2. Defining Metric Functions

You can measure any outcome from a simulation by defining a "metric function". This is a Python function that accepts a pandas DataFrame (the output of a simulation) and returns a single number.

Example from the script:

def total_tax_revenue(df: pd.DataFrame) -> float:
    """Calculates the total income tax paid by the population."""
    return df["tax_liability"].sum()

def total_wff_paid(df: pd.DataFrame) -> float:
    """Calculates the total Working for Families credits paid."""
    wff_columns = ["FTCcalc", "IWTCcalc", "BSTCcalc", "MFTCcalc"]
    existing_cols = [col for col in wff_columns if col in df.columns]
    return df[existing_cols].sum().sum()

# These are then passed to the scanner in a dictionary:
metrics_to_run = {
    "Total Tax Revenue": total_tax_revenue,
    "Total WFF Paid": total_wff_paid
}

Function Reference

run_parameter_scan(base_df, base_year, scan_config, metrics)

base_df: The initial population DataFrame.
base_year: The base year for the simulation (e.g., "2024-2025"). The tool will load the default parameters for this year before applying any scenario overrides.
scan_config: A dictionary loaded from your YAML configuration file.
metrics: A dictionary mapping metric names (strings) to your metric functions.

The function returns a pandas DataFrame where each row contains the results for one scenario, making it easy to compare the impacts of different policy choices.

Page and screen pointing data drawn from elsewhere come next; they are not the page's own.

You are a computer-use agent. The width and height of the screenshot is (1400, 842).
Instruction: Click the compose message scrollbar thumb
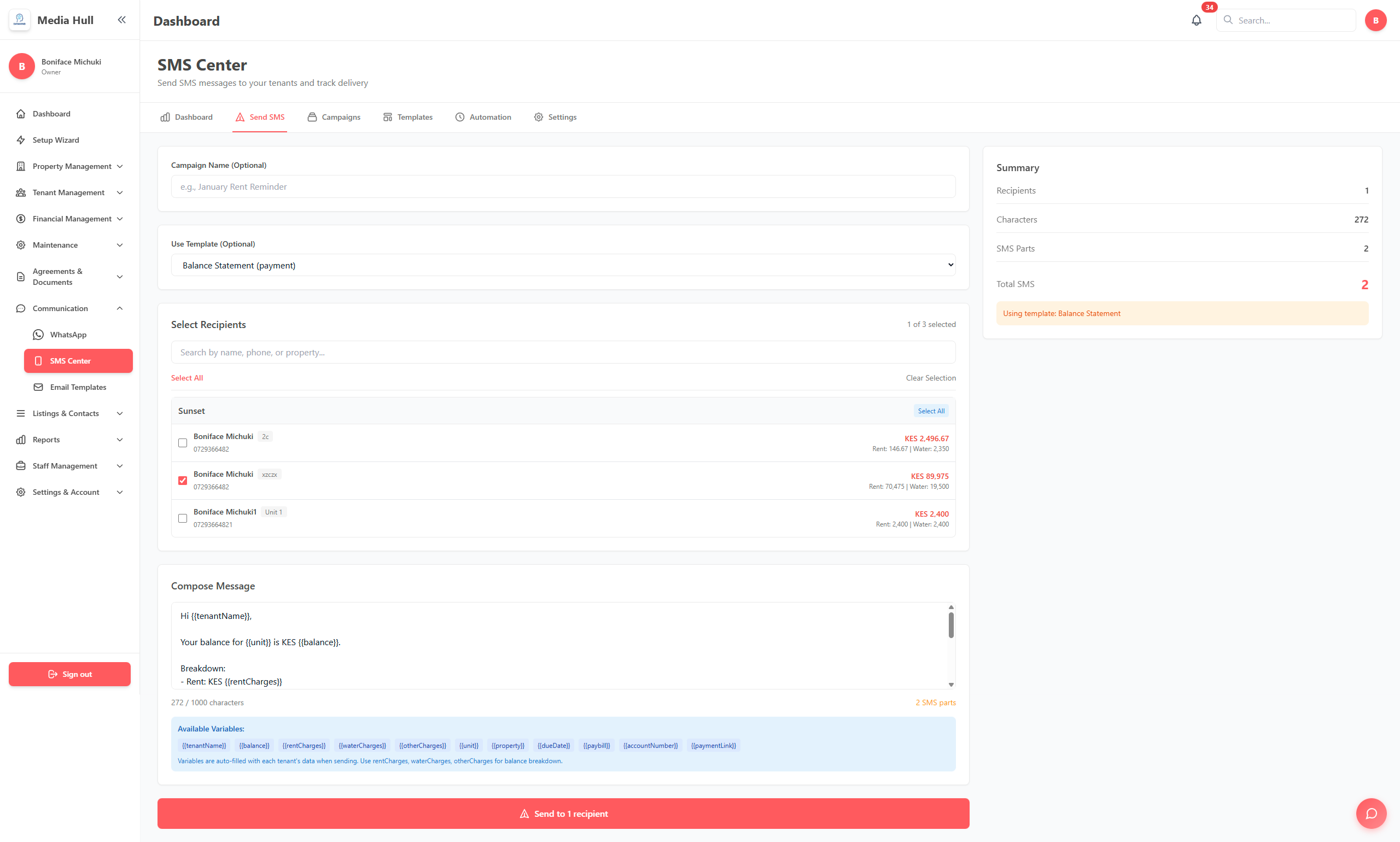(950, 625)
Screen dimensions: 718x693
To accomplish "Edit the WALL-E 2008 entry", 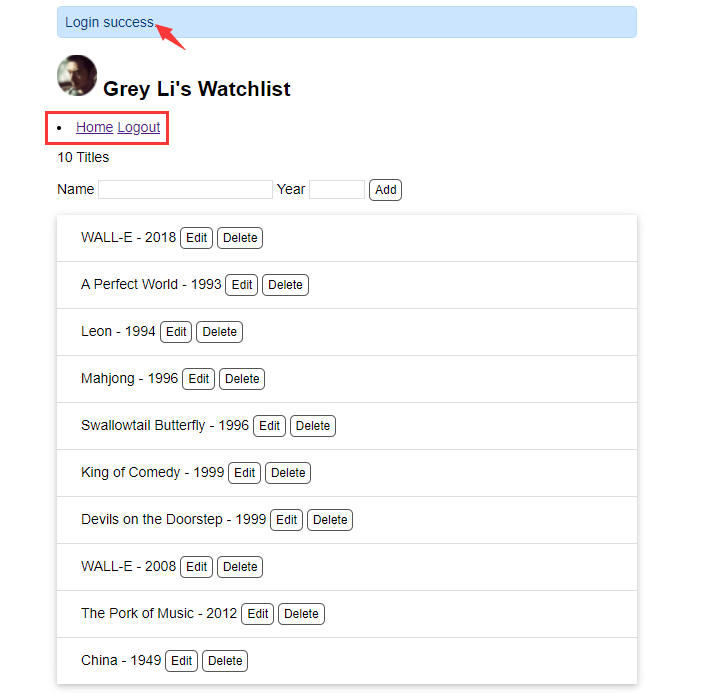I will pyautogui.click(x=197, y=567).
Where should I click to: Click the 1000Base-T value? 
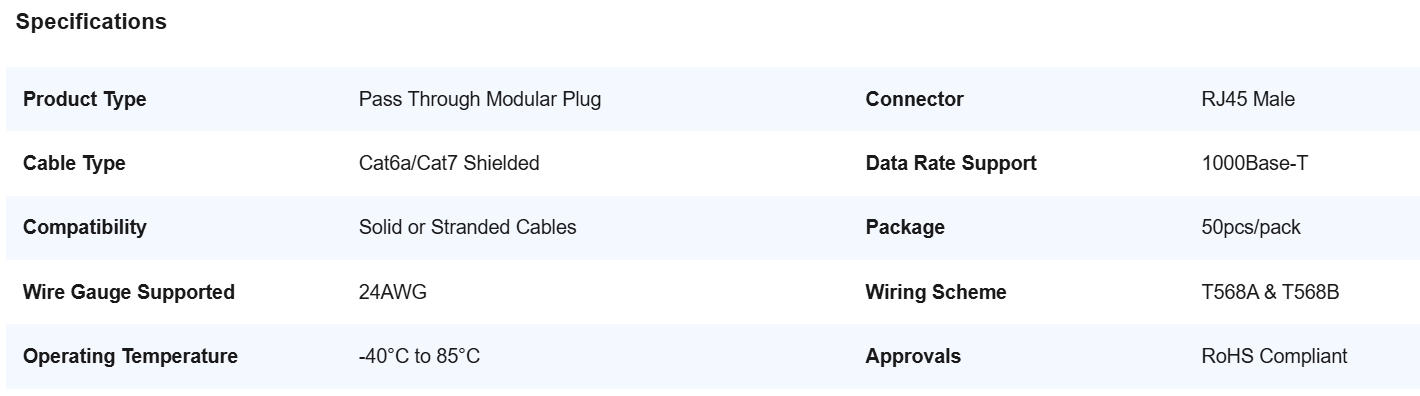[x=1255, y=163]
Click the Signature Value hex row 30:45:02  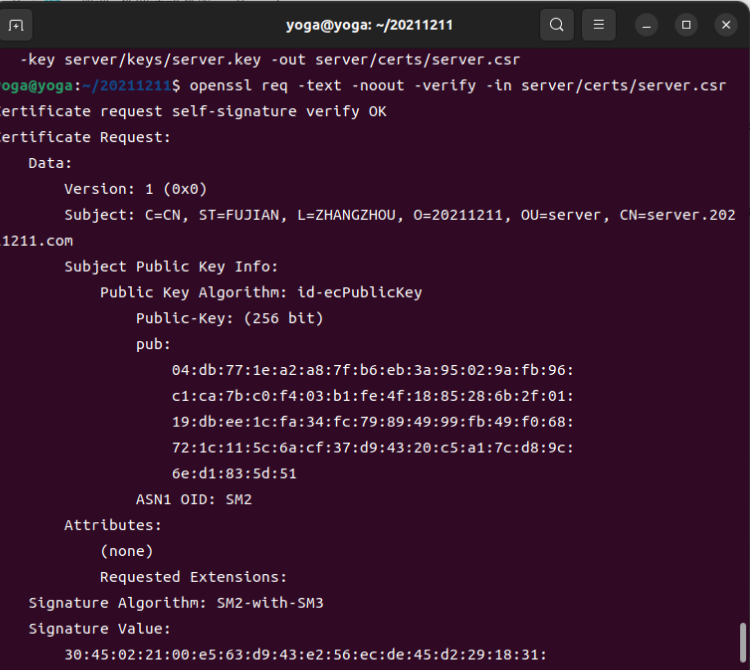coord(306,655)

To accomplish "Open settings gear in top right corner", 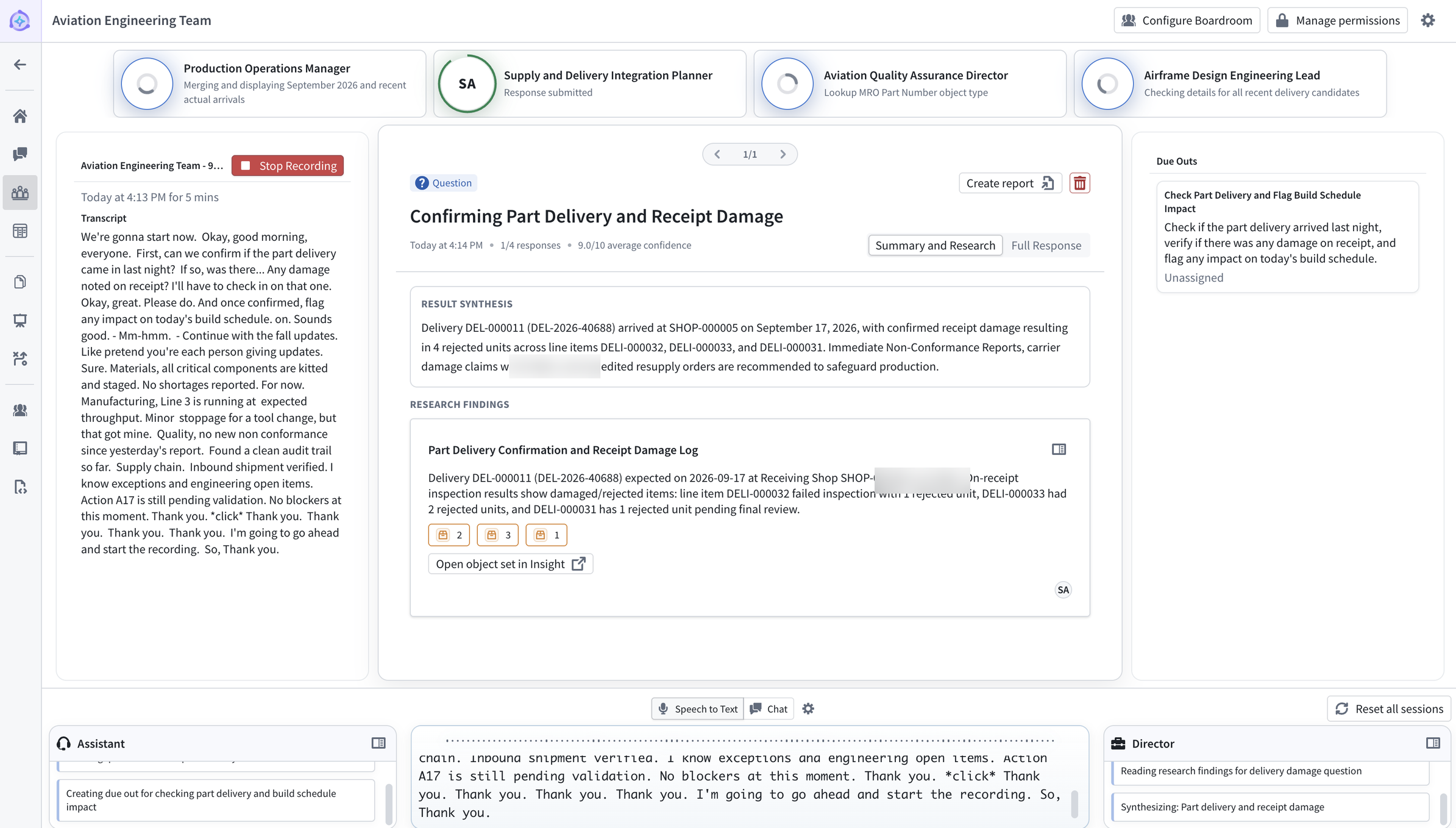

Phase 2: Advanced Policy Optimisation with Optuna

Building on the parameter scanning tool, the advanced policy optimisation feature uses the Optuna library to intelligently search for optimal policy parameters. Instead of testing a pre-defined grid of scenarios, this tool explores a continuous search space to find parameter combinations that maximize or minimize a specific objective function.

How it Works

The core of this feature is the run_policy_optimisation function. It wraps the simulation logic in an "objective function" that Optuna repeatedly calls with different parameter values. Optuna's samplers use the history of previous results to guide the search towards more promising areas of the parameter space.

How to Use

The workflow is similar to the parameter scanner, but the configuration file is different.

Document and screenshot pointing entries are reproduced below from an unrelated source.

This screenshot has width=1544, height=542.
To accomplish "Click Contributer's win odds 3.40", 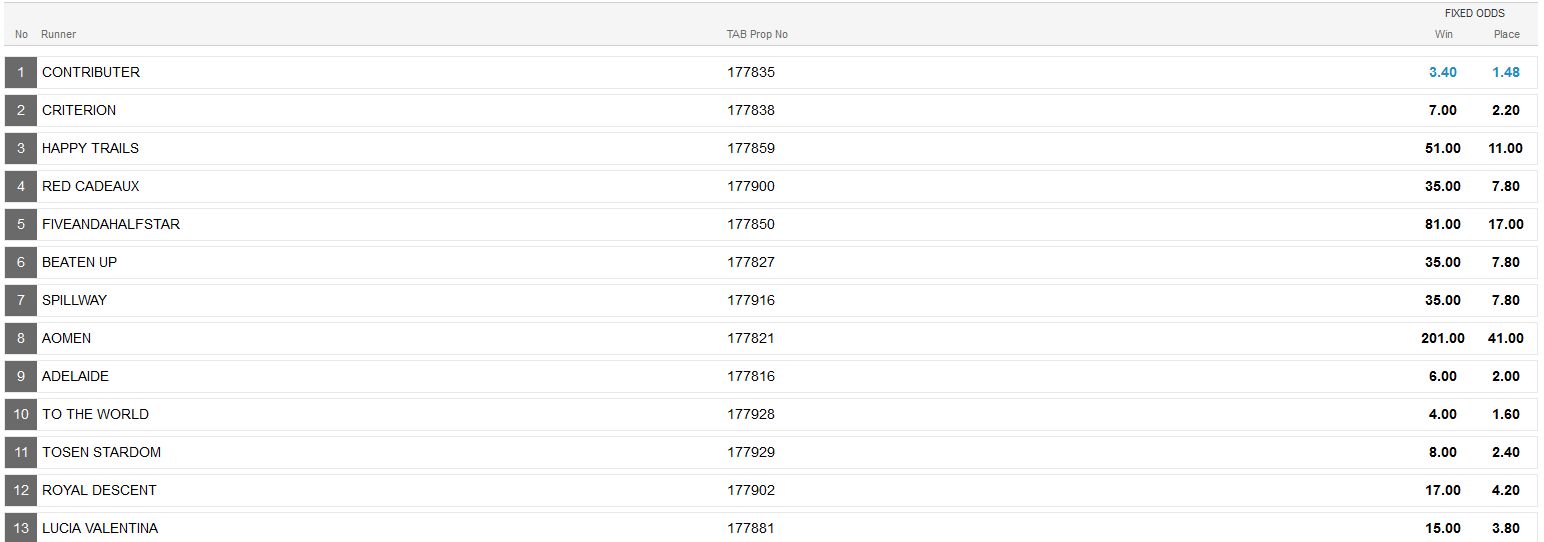I will (1442, 72).
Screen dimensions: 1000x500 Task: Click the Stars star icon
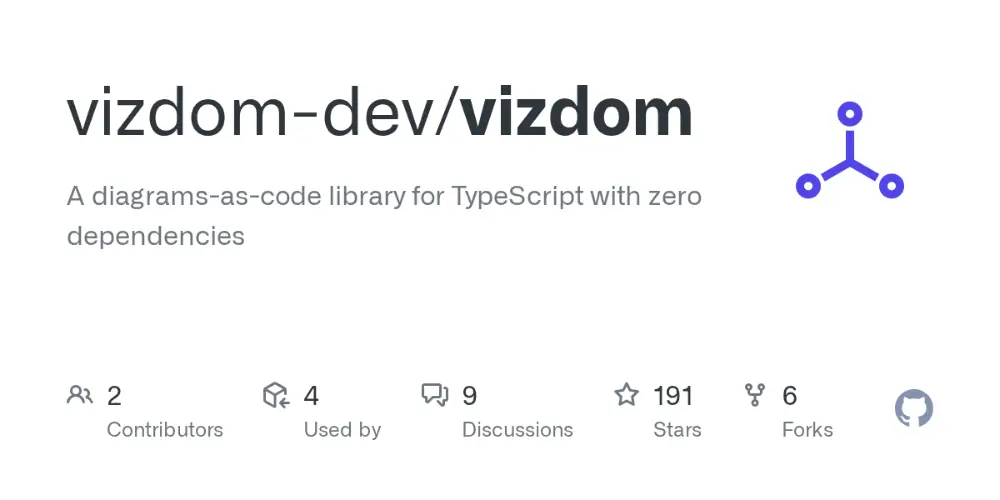click(626, 395)
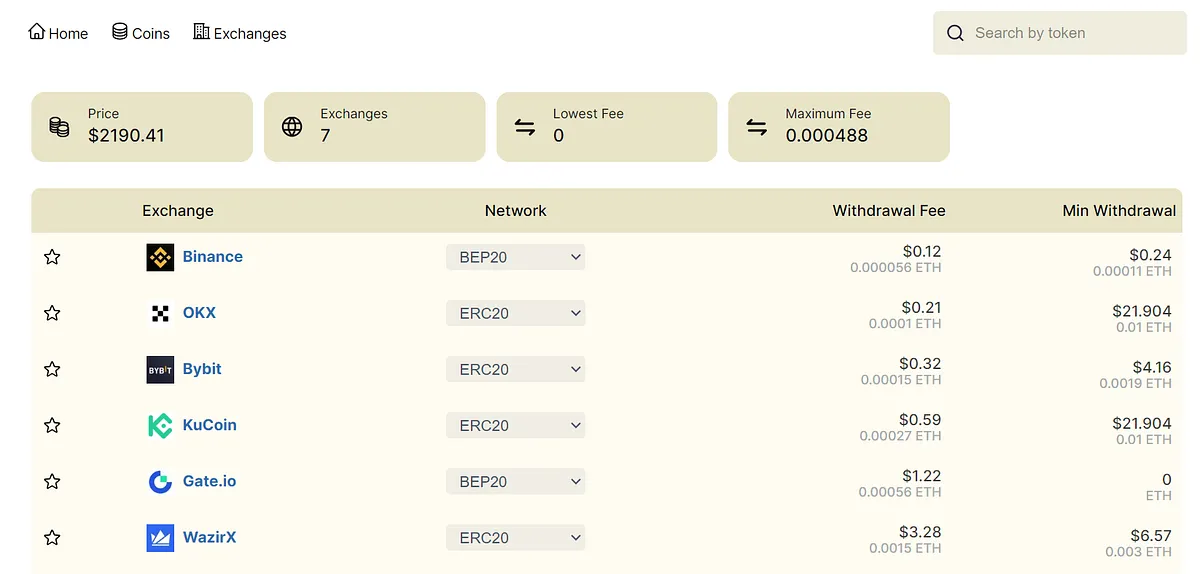Click the globe icon in Exchanges card
Image resolution: width=1200 pixels, height=574 pixels.
click(292, 127)
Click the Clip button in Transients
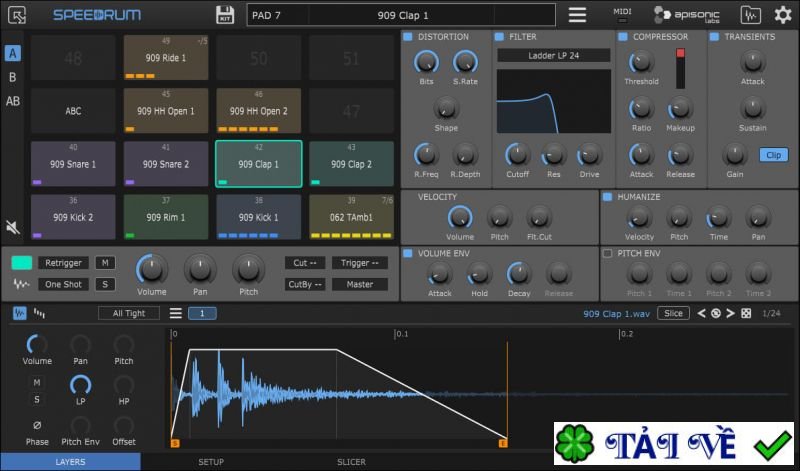The height and width of the screenshot is (471, 800). point(773,155)
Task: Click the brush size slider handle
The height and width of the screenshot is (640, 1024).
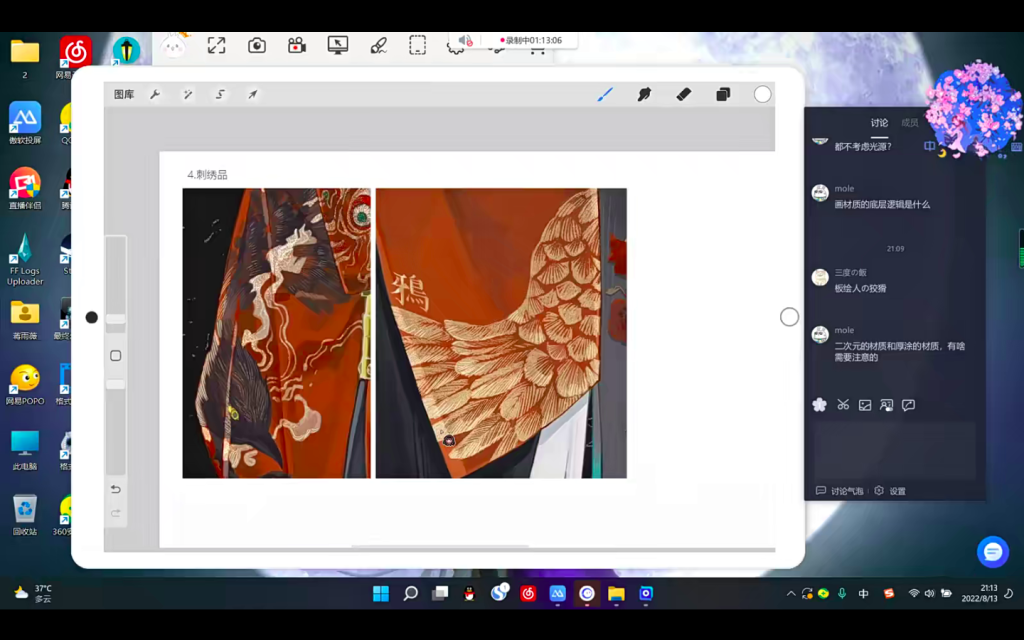Action: pos(116,319)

Example Script: An example is provided in examples/run_policy_optimisation.py.

python examples/run_policy_optimisation.py

1. The Optimisation Configuration File

The study is defined in a YAML file. It has three main sections: objective, n_trials, and search_space.

objective: Defines the goal of the study.
name: The metric to be optimized. This must correspond to a key in the metrics dictionary you provide.
direction: Can be "maximize" or "minimize".
n_trials: The total number of simulations the optimiser will run.
search_space: A list of parameters to vary. Each entry defines:
name: A unique name for the parameter in the study.
path: The dot-separated path to the parameter in the Parameters model.
type: The type of value to search for (float, int, or categorical).
The range of values (low and high for float/int, or choices for categorical).

Example: examples/opt_config.yaml

objective:
  name: "total_tax_revenue"
  direction: "maximize"

n_trials: 50

search_space:
  - name: "top_tax_rate"
    path: "tax_brackets.rates.4"
    type: "float"
    low: 0.38
    high: 0.45
  - name: "ietc_entitlement"
    path: "ietc.ent"
    type: "int"
    low: 520
    high: 700

2. Interpreting the Results

The run_policy_optimisation function returns a completed Optuna study object. This object contains a wealth of information about the optimisation process. The example script shows how to access the most important results:

study.best_trial: The trial that resulted in the best objective value.
study.best_params: A dictionary of the parameter values that yielded the best result.
study.best_value: The best objective score achieved.

You can also access the user_attrs of the best trial to see the values of all other metrics for that trial, which is useful for understanding trade-offs.

For more advanced analysis, Optuna provides powerful visualization tools (e.g., optuna.visualization.plot_optimization_history) that can be used with the returned study object.